Para isso, é preciso que a Universidade tenha definido esse projeto no seu Plano de Desenvolvimento Institucional (PDI), que será o marco de referência para os cursos da Instituição, prevendo no seu orçamento verba destinada às políticas previstas. É preciso que as universidades apresentem condições orçamentárias claras. Essa é uma questão de gestão.
“O ato de avaliar compreende ações inseparáveis que envolvem o conhecimento técnico e definições políticas, a partir de princípios definidos no coletivo da instituição educacional, registrados em seu projeto pedagógico.”
A Instituição tem que ser pensada em sua totalidade. Não bastam Leis e Diretrizes. É preciso condições de materializá-las, pois, caso isso não ocorra, as universidades continuarão a manter barreiras que a impedem de considerar os conhecimentos, os fazeres e saberes, as culturas das comunidades para o desenvolvimento das ações acadêmicas.
Portanto, ter a extensão e a pesquisa fazendo parte do Projeto Político Pedagógico de cada Curso é um caminho de oportunidades para que as universidades com as comunidades que se tornaram parceiras possam, juntas, enfrentar os desafios locais, estaduais, do país.
Cabe às universidades, em consonância com as representações sociais da Região em que estão inseridas, decidir quais as situações a serem enfrentadas e que deverão ser objeto de suas ações de ensino, pesquisa e extensão, de forma interdisciplinar. Sem dúvida, tal reflexão implica em que a opção metodológica de trabalho seja referendada por uma prática de gestão que favoreça o estabelecimento de múltiplas relações internas e externas à Universidade.
Ao revisitar o passado e pensar a construção do futuro, acredito que a possibilidade de participação é um primeiro passo no caminho da conquista da universidade que se quer comprometida com a sociedade. Participação entendida num coletivo que decide o que fazer, a partir do diagnóstico e do debate sobre o que emperra e é deficiente no fazer acadêmico-político do cotidiano institucional.

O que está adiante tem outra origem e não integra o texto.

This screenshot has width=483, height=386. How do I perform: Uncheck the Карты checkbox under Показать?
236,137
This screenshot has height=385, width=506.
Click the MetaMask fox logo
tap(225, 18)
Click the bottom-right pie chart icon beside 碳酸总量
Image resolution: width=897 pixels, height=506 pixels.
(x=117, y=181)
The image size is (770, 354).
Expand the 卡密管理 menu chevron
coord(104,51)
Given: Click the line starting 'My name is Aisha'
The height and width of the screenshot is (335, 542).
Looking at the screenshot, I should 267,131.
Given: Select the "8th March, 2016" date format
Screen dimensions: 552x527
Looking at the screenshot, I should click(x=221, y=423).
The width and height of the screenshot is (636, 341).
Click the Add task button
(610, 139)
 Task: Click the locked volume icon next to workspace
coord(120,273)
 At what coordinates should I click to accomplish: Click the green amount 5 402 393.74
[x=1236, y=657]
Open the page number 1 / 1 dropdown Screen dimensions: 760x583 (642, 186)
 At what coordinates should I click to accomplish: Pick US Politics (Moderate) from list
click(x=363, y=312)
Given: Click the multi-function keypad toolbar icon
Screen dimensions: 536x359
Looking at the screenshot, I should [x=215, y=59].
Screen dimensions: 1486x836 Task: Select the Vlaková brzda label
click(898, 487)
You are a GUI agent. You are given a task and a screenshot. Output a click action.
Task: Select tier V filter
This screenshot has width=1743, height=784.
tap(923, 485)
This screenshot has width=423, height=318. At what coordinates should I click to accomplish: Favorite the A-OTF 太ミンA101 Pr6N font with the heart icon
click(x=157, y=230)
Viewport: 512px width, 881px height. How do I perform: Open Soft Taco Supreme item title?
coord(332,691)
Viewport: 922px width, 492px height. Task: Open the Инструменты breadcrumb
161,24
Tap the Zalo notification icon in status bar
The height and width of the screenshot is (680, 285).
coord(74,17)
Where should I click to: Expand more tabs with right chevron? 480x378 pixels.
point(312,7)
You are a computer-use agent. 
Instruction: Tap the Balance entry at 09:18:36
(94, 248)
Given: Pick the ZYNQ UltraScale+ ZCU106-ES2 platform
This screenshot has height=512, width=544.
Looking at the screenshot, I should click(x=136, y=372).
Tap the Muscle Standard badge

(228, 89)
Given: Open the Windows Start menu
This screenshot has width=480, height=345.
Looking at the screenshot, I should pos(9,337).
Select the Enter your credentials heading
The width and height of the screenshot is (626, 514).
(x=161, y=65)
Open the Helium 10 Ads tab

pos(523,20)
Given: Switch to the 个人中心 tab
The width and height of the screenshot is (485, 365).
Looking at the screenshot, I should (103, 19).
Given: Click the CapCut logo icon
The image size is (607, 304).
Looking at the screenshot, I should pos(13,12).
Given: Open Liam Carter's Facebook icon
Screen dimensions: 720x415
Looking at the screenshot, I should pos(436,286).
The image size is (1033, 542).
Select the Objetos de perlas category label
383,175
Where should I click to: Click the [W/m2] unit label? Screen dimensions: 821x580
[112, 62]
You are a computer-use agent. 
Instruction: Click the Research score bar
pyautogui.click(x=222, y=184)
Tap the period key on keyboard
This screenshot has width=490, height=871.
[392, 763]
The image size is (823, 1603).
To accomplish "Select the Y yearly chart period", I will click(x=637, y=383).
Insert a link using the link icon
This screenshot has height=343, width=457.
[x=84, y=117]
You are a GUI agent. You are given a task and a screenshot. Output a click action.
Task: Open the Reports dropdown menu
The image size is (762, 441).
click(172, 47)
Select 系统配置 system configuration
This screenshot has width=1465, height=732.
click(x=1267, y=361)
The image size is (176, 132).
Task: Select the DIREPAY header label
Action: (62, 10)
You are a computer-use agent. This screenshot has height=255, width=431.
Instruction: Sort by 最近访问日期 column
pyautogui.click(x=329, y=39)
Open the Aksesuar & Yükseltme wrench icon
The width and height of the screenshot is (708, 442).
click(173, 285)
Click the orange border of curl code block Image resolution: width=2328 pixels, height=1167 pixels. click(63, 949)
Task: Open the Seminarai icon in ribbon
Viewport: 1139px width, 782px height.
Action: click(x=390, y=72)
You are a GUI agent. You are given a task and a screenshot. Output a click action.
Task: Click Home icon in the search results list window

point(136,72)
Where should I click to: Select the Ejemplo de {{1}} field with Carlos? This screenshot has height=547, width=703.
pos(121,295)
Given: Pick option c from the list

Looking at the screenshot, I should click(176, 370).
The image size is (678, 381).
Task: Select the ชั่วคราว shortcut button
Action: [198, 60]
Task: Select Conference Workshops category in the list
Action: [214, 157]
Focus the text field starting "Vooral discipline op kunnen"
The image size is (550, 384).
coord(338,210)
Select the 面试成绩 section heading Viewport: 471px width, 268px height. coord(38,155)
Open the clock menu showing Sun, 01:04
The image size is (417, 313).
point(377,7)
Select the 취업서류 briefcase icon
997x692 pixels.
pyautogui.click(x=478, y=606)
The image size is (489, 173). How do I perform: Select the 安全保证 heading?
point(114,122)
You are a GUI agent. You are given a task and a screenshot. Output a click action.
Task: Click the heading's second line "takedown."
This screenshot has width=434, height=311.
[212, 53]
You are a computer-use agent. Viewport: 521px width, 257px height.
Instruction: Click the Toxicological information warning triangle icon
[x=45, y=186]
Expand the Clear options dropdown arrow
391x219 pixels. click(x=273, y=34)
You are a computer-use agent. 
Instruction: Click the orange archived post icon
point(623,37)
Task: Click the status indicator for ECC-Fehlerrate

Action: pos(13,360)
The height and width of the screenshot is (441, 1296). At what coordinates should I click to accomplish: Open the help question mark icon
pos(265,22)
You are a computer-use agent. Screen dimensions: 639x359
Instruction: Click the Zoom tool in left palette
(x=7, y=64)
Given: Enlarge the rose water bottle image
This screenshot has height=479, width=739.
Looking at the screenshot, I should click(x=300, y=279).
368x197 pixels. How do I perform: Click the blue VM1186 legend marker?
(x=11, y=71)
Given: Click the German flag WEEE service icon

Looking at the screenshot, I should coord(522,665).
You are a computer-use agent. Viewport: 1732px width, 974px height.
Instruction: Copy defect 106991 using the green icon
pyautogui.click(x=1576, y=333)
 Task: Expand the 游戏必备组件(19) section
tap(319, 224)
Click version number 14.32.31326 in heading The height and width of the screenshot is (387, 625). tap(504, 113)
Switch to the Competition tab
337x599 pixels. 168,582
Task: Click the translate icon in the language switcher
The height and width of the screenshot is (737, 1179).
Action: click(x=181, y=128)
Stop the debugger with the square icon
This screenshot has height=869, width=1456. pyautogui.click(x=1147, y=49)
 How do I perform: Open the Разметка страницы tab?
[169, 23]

Dessa forma, pode ser construído um processo de planejamento em que todos cresçam juntos, transformem a realidade, criem o novo. Ao ultrapassar a rigidez a qual estamos acostumados, poderemos ter, diante de nós, uma gama de possibilidades com as quais exercitaremos relações democráticas produtoras de saberes e práticas efetivamente cidadãs.
“É necessário romper as resistências que ainda impedem as universidades de avançar no real entendimento e significado do conhecimento, de que ciência e cidadania não se opõem.”
As comunidades organizadas sabem o que necessitam. Não querem mais um comportamento colonialista das universidades. Elas têm suas propostas e não são alienadas. Ao contrário, sabem exatamente o que significa ser parceiro. As universidades, nesse aspecto, ainda têm muito a aprender.
Já existem experiências em algumas universidades que estão materializando essa concepção de currículo. Vale a pena conhecer tais propostas. Cito algumas: Universidade Federal do Sul da Bahia (UFSB); Universidade Federal do Rio de Janeiro (UFRJ); Universidade Federal da Bahia (UFBA); Universidade Federal de Minas Gerais (UFMG); Universidade Federal de São Carlos (UFSC); Universidade Federal de São Paulo (Unifesp), entre outras.
É necessário romper as resistências que ainda impedem as universidades de avançar no real entendimento e significado do conhecimento, de que ciência e cidadania não se opõem. É urgente, portanto, que sejam criadas formas estruturais mais flexíveis, que possibilitem o desenvolvimento de práticas integradoras das áreas do saber, de pessoas, de instituições.
As reflexões aqui expostas não podem ser consideradas inovadoras. Na verdade, este é um registro que não apresenta nenhum ineditismo. O inovador, o novo, no entanto, é colocar as premissas defendidas em prática. Este é o grande desafio.